Alcatraz contre les infâmes Bibliothécaires

Tome 1 de Alcatraz

Annotations > Chapitre 2

Je suis un écrivain
En écrivant ce livre à la première personne, j'y ai gagné quelque chose de très cool. J'ai réussi à écrire le livre en utilisant une méthode d'écriture qui prouve - ou essaye de prouver - ce qu'Alcatraz essaye de faire croire aux autres. Il dit dans le prologue qu'il n'est pas une bonne personne. Puis il le prouve en étant méchant pour le lecteur par sa façon d'écrire le récit.

J'aime beaucoup la façon dont ça fonctionne dans ce livre. C'est bien mieux que la blague d'avoir le narrateur à la troisième personne qui est en effet le sujet du livre. Mon amour littéraire de postmodernisme et de conscience de soi me fait merveilleusement frisonner avec cet aspect du livre. (Et j'ai fait quelque chose de similaire dans la suite, que j'ai finit d'écrire). Le livre en lui-même est une preuve de ce que le personnage revendique dans le livre.

Interruptions de l'auteur
Le style de ces interruptions - il y en a une au début de chaque chapitre - est intentionnel. Je ne recherche pas l'humour intelligent la plupart du temps. Je suis le type de personne qui aime l'humour de bas étage. C'est pour cela que je poste les comics d'Amphigory  sur mon site. De mauvais jeux de mots, des plaisanteries qui méritent des roulements de tambour, ce genre de chose.

Ce que j'essaie donc de faire avec ces incartades, c'est d'avoir un "point à la ligne" qui créé un écart discordant entre le dernier mot d'humour et la ré-introduction de l'histoire. En d'autres termes, je voulais une rude transition plutôt qu'une douce.

Je ne sais pas trop pourquoi j'aime tant mélange avec l'humour. Je pense que c'est en partie parce que ça distingue bien les commentaires et l'histoire pour le lecteur. Je pense aussi que ça accentue encore plus la plaisanterie, ce qui, comme pour les roulements tambours mentionnés plus haut, donne un indice au lecteur que oui, c'est bien une blague. Beaucoup de l'humour dans ce livre à avoir avec non sequitur, alors les mettre en avant semble la chose à faire.

Alcatraz, mon garçon !
C'est dans ce chapitre que nous est présenté Grand-Père Smedry pour la première fois. Comme je crois l'avoir mentionné plus tôt, je voulais que ce livre soit une subtil satyre de certains livres de fantasy que l'on peut trouver. Pas une satyre trop visible bien entendu - je n'aime pas trop les livres de ce genre. On les oublie vite. Je voulais plutôt quelque chose avec son propre monde, sa propre magie, ses personnages, ses propres règles (dont mes autres livres sont une partie).

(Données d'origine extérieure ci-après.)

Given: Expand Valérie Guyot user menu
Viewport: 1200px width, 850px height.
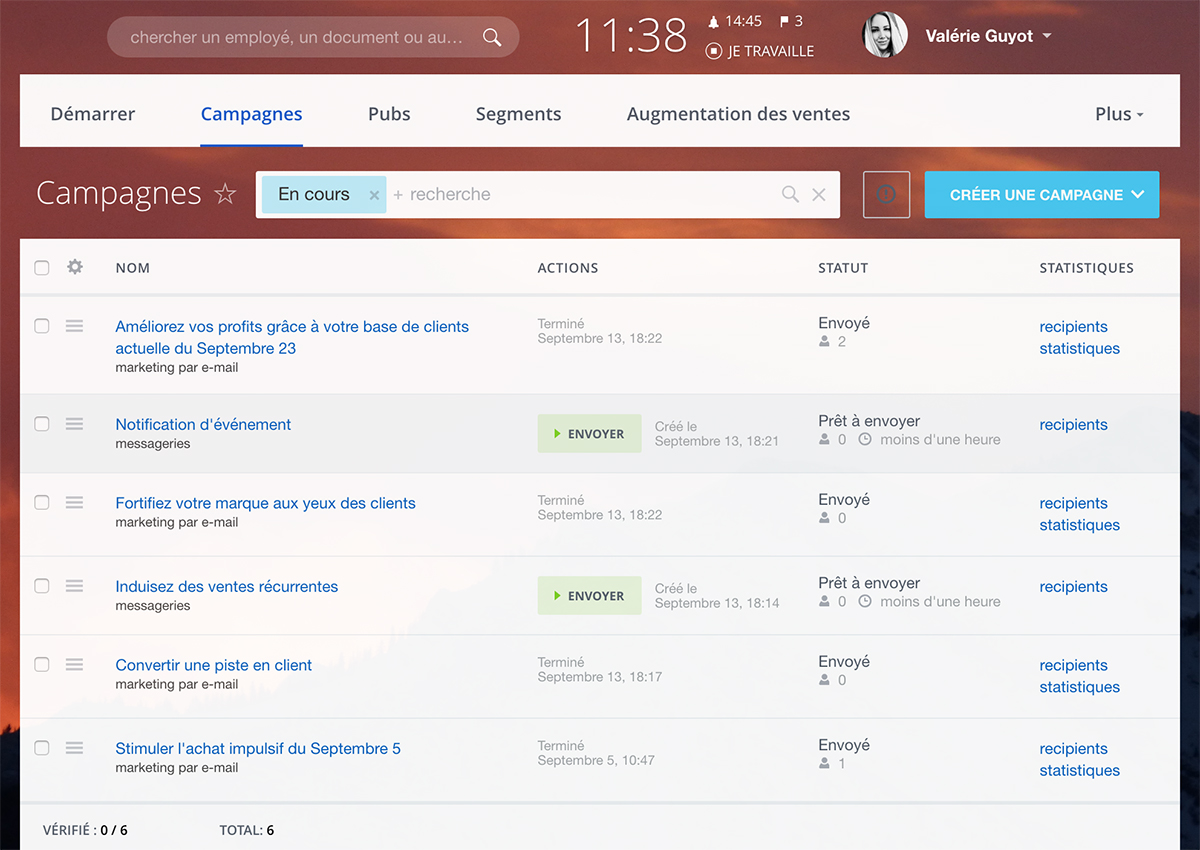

J'adore la fantasy. Cependant, ce que j'aime dans l'écriture de ces livres, c'est que je les dépouiller de toute suffisance et de gravité. La fantasy épique habituelle se prend par principe très au sérieux. Ce n'est pas le cas de ces livres. Cela ne signifie pas que ces histoires ne sont pas bien raconté ni que leur structure n'est pas solide. Cela signifie juste qu'elles peuvent être parfois un petit peu plus ridicule.

Tout cela nous mène à pourquoi j'ai écrit Grand-Père Smedry de cette façon. Je voulais une mentor vieux et sage. Nous en avons croisé énormément - Belgarath, Gandalf, Dumbledore... Je voulais cependant leur rendre complément insensé. Grand-Père Hence Smedry est un Grand Occulateur et une personne très compétente, mais c'est également quelqu'un de totalement fou, qui est parfois son propre ennemi.

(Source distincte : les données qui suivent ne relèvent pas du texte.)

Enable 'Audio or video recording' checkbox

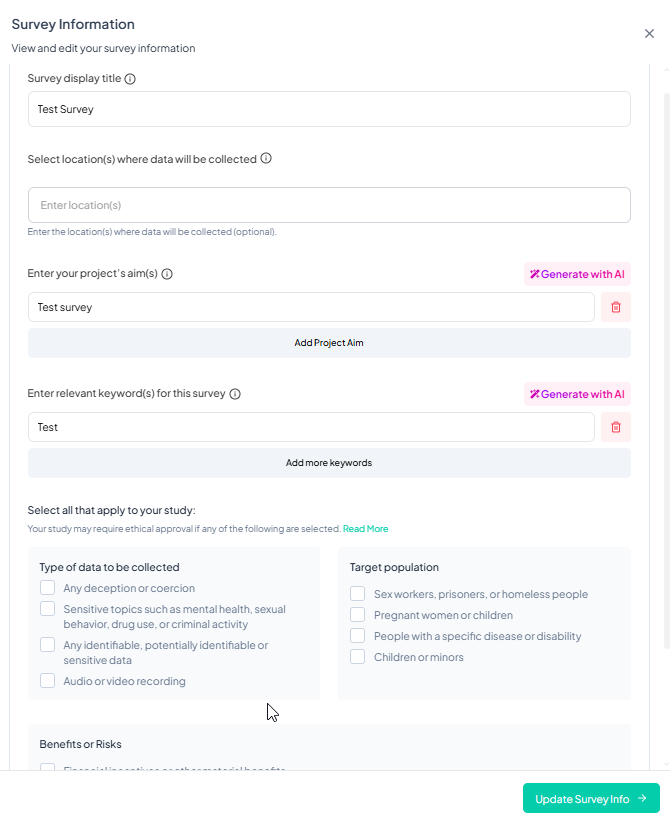(x=47, y=681)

Au passage, ils utilisent comme malédictions (curses) les noms de tous mes auteurs favoris de fantasy et de science-fiction (sans ordre particulier). Il maudit dans ce chapitre au nom de Melanie Rawn et Robin Hobb je crois. Ce n'est que le début (Note de l'assistant : Terry Brooks et David Gemell sont également utilisés dans ce chapitre).

Les Simpsons l'ont fait
Je m'inquiétais un peu du fait que Grand-Père Smedry et les autres habitants des Royaumes Libres ne comprennent pas du tout la culture Américaine. Ils ne pigent rien. C'est un élément amusant pour l'intrigue, et ça nous donne des explications sur une partie du passé des Alcatraz (vous le verez plus tard) mais c'est également inquiétant parce que quelque chose de similaire a été fait dans Harry Potter. Le père Weasley essayent de faire les choses comme les Moldus, mais il n'y arrive presque jamais).

J'étais prêt à supprimer cet élément du livre à cause de cette similitude. Ce qui me connaissent moi ainsi que mon travail doivent deviner l'importance de ma "ne fait pas ce qui a déjà été fait" réaction. Si un autre auteur l'a fait et si je ne le parodie pas ou ne le change pas assez pour être méconnaissable, alors je ne veux pas le mettre dans mes livres. Même si je ne connais rien de l'autre auteur et de son travail.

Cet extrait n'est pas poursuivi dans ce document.